Work Out of the Week (WOW)
Welcome to your WOW! A WOW is a short workout such as a tabata, strength training, stretching or stress management exercises that you can do in just a few minutes in your office or over your lunch hour. WOWs are a great way for you to stay on top of your exercise or emotional wellness program. Every week a new WOW will be added to keep you on your toes and excited!! So check back often to maximize your wellness program.
12/8/21-Interval Training (Tabata)
Squats - Starting Position
Squats
12/1/21- Adding Fitness to Your Shopping
Hello everyone! With the holiday season right around the corner, this month’s WOW’s is to add in more fitness during the holidays. It can be stressful shopping for gifts and planning for family, but just know at anytime, anywhere, you can add in exercise throughout the day.
This week’s WOW is to add more steps in as you’re shopping. You can take the stairs or walk the long way to a store. It might not seem like much but adding in more steps can improve your fitness and help with slimming your waistline.
11/24/21-Reframing and Planks
Gobble, gobble! With Thanksgiving right around the corner, this month’s WOW’s will focus on giving thanks AND doing planks! How cool is that?
Your giving thanks will be to think about a situation that you struggled or are having problems with. Then, think about how you’ve grown and learned from this experience. For me, my college years were rough because I studied hard and worked my tail off to finish grad school and work full time simultaneously.

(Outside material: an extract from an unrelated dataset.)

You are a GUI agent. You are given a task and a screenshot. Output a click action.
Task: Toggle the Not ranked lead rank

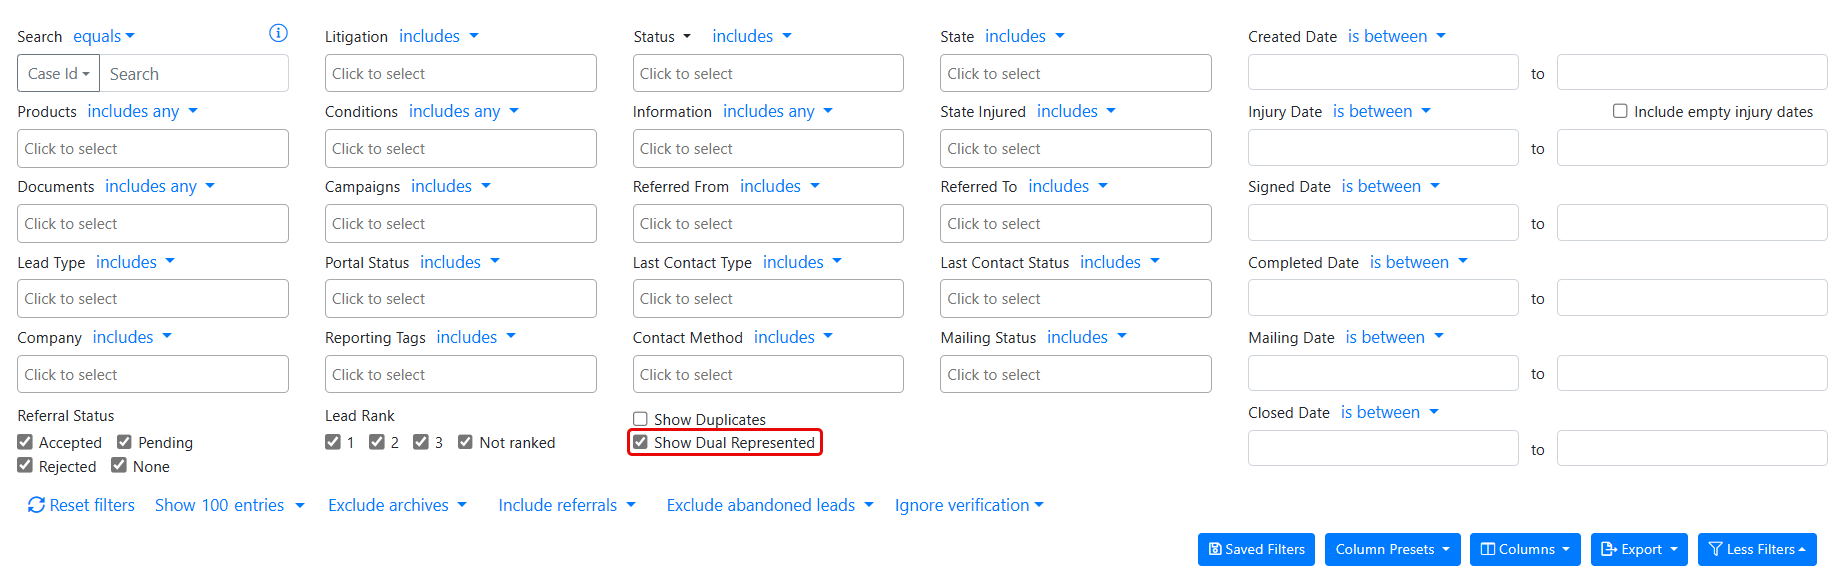click(x=465, y=442)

Looking back, I do wish that I spent more time relaxing and enjoying my college years. However, I built up a successful work ethic that benefits me tremendously in all facets of my life. Although it was a hard journey to get to where I am now, I am incredibly thankful that I preserved and grew from this experience.

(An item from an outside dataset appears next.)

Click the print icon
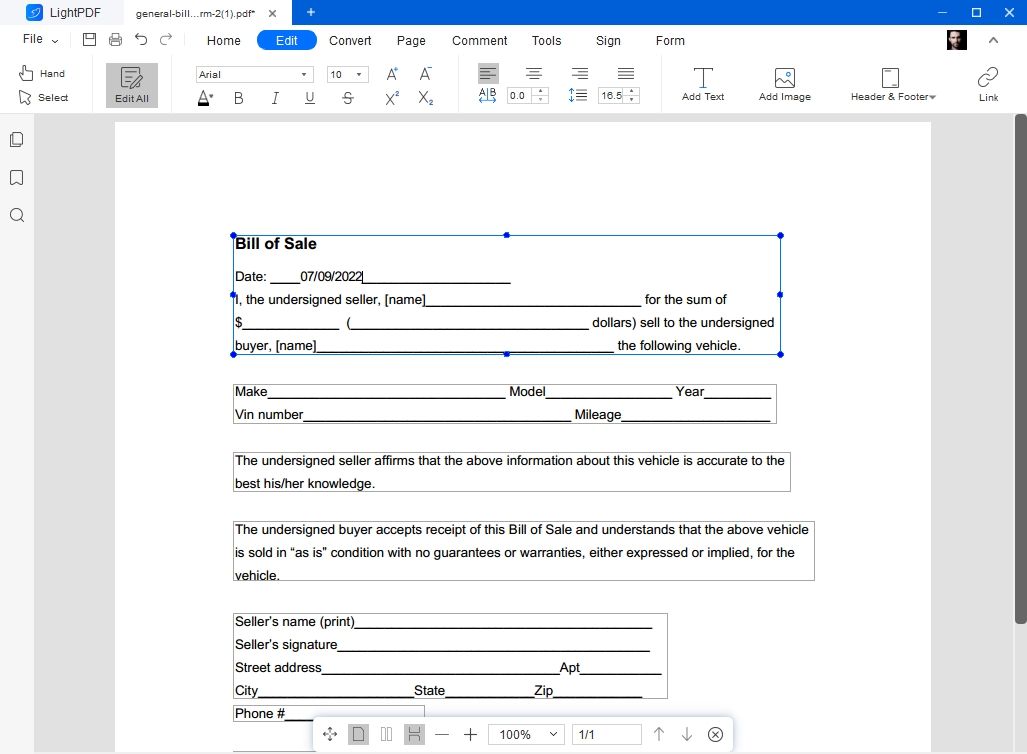 (x=115, y=40)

Your exercise for this week is to perform a plank with a push-up. Hold a plank for 5 seconds. Then, perform a push-up and lower yourself down to the ground. You can perform a plank/push-up on your knees if it’s too difficult. Perform both plank and push-up for 5 repetitions. You can perform the same movement while on your knees. Please see below for more info.
My hope is for all Kaiser Permanente employees and physicians to express gratitude, exercise, and thrive during the holidays! Take care!
Regular Plank
Push Up
Knee Plank
Knee Push Up
11/17/21- Self Appreciation and Planks
Gobble, gobble! With Thanksgiving right around the corner, this month’s WOW’s will focus on giving thanks AND doing planks! How cool is that?

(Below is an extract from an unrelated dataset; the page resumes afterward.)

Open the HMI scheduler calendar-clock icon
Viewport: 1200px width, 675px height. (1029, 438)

Your giving thanks will be to write down 5 things about yourself that you admire. It could be that you’re a hard worker, empathetic, kind, or funny. Be creative and really think why you chose these things. Now go to a mirror and say these things out loud and look at yourself. I know it sounds silly, but this exercise works! Too often we criticize ourselves and beat ourselves up for mistakes. When you can recognize the good qualities in yourself, you will start to be less harsh and see the good not only in you, but others as well.
Your exercise for this week is to perform a plank with a single leg knee crunch. Bring your knee into your elbow and hold for one second. Bring your leg back to neutral and switch to the other side. Perform for 3 repetitions on the right and left side.
If you cannot hold a full plank, you can modify by placing your knees on the ground and performing an arm raise. Alternate between the right and left arm and perform 3 repetitions on each side.